Which of the following numbers could be added to 3/14 to make a sum greater than 1/2?
Responses
1/4
1/3
2/7
3/14
Let's examine each option to see which could be added to 3/14 to result in a sum greater than 1/2.
1. Adding 1/4 to 3/14:
\[ \frac{3}{14} + \frac{1}{4} = \frac{3}{14} + \frac{7}{28} = \frac{3 \times 2}{28} + \frac{7}{28} = \frac{6}{28} + \frac{7}{28} = \frac{13}{28} \]

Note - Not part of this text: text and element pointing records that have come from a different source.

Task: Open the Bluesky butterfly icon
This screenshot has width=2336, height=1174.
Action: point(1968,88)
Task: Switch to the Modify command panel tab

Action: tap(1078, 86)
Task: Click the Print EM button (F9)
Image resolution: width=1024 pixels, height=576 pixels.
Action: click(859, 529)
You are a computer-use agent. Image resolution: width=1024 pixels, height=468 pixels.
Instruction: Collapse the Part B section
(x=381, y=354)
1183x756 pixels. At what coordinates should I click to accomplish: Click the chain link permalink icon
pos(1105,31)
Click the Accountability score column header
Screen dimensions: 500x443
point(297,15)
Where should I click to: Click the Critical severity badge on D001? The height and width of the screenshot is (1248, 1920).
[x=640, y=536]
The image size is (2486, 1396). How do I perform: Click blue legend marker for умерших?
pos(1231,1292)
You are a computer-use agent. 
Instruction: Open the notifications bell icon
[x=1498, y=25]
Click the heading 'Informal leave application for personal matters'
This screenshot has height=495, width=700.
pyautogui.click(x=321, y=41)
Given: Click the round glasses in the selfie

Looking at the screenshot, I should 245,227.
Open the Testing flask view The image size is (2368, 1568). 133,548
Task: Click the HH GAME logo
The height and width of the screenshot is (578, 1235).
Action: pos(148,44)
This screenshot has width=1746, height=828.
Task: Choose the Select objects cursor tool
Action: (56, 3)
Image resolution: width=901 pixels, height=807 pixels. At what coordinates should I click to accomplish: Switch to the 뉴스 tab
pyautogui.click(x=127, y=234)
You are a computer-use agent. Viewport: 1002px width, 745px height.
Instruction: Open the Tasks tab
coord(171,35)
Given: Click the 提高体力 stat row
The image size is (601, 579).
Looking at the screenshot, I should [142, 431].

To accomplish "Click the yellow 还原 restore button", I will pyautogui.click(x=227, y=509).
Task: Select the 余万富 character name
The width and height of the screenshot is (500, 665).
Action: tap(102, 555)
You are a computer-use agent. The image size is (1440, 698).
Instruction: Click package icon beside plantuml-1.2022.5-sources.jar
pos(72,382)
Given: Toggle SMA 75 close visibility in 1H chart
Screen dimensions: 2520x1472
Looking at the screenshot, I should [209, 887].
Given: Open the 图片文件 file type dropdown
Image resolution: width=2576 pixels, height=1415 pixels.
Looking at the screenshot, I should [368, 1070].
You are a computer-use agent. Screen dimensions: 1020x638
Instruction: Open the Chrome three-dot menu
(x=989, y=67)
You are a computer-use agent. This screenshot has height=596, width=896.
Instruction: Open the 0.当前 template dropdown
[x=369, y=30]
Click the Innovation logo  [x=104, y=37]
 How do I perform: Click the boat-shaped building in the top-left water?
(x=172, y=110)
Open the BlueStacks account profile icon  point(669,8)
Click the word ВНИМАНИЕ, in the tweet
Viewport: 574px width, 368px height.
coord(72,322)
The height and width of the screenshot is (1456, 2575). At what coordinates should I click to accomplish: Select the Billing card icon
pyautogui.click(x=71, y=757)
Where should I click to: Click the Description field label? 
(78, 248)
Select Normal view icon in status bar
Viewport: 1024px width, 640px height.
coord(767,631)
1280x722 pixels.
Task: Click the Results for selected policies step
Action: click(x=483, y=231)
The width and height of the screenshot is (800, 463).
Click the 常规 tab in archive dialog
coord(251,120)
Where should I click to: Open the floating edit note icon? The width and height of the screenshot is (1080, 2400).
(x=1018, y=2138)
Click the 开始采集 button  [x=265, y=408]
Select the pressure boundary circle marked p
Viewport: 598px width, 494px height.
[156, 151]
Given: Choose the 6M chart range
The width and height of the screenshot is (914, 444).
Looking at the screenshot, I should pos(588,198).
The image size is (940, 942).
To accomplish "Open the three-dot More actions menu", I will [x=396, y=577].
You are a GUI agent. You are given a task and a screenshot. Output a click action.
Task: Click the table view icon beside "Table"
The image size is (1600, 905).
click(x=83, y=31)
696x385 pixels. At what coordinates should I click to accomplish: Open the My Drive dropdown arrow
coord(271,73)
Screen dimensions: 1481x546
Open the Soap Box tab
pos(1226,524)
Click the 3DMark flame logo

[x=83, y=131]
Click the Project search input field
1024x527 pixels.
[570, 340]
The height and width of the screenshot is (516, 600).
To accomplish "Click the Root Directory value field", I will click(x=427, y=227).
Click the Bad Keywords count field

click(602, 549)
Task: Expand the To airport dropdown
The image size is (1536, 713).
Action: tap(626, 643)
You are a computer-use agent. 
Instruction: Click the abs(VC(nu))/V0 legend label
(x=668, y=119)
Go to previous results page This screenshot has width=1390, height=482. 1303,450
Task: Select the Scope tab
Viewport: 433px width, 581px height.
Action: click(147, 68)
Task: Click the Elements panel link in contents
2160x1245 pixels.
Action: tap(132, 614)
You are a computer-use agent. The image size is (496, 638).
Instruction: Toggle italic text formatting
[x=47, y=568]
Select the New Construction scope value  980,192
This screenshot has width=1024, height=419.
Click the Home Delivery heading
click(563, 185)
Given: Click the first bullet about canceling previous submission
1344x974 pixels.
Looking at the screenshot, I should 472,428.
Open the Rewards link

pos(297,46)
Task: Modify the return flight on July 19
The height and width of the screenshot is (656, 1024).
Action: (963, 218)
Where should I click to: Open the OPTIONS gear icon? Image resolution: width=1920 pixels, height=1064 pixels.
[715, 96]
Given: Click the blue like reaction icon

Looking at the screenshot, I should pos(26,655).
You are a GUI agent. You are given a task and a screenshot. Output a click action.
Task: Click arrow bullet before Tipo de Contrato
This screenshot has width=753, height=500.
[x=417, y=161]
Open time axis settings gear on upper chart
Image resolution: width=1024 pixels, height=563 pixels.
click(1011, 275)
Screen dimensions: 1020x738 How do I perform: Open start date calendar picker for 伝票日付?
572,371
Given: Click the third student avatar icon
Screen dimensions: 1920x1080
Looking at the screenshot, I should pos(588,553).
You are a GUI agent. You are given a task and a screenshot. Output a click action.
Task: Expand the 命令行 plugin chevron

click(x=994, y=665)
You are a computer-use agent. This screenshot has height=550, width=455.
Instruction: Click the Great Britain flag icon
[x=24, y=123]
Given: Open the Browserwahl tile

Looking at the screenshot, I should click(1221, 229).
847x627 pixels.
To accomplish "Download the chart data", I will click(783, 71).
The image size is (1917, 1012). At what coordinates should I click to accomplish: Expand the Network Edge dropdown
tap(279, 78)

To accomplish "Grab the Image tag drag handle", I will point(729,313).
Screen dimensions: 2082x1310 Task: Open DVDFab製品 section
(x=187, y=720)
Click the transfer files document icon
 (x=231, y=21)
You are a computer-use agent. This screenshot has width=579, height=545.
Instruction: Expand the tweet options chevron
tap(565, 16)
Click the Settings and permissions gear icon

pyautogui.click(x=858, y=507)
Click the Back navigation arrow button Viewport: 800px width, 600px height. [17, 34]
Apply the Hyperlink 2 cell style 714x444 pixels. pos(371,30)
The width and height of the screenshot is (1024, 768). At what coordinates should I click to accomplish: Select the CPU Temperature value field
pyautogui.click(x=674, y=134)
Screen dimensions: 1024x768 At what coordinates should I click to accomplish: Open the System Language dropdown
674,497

Since 1/2 is equivalent to 14/28, and 13/28 is less than 14/28, this sum is not greater than 1/2.
2. Adding 1/3 to 3/14:
\[ \frac{3}{14} + \frac{1}{3} = \frac{3}{14} + \frac{14}{42} = \frac{3 \times 3}{42} + \frac{14}{42} = \frac{9}{42} + \frac{14}{42} = \frac{23}{42} \]
Since 1/2 is equivalent to 21/42, and 23/42 is greater than 21/42, this sum is greater than 1/2.
3. Adding 2/7 to 3/14:
\[ \frac{3}{14} + \frac{2}{7} = \frac{3}{14} + \frac{4}{14} = \frac{3+4}{14} = \frac{7}{14} \]
Since 7/14 simplifies to 1/2, this sum is exactly 1/2, not greater than 1/2.
4. Adding 3/14 to 3/14:
\[ \frac{3}{14} + \frac{3}{14} = \frac{3+3}{14} = \frac{6}{14} \]
Simplifying 6/14 gives us 3/7, which is still less than 1/2, so this sum is not greater than 1/2.
Therefore, the only option from the list that can be added to 3/14 to make a sum greater than 1/2 is 1/3.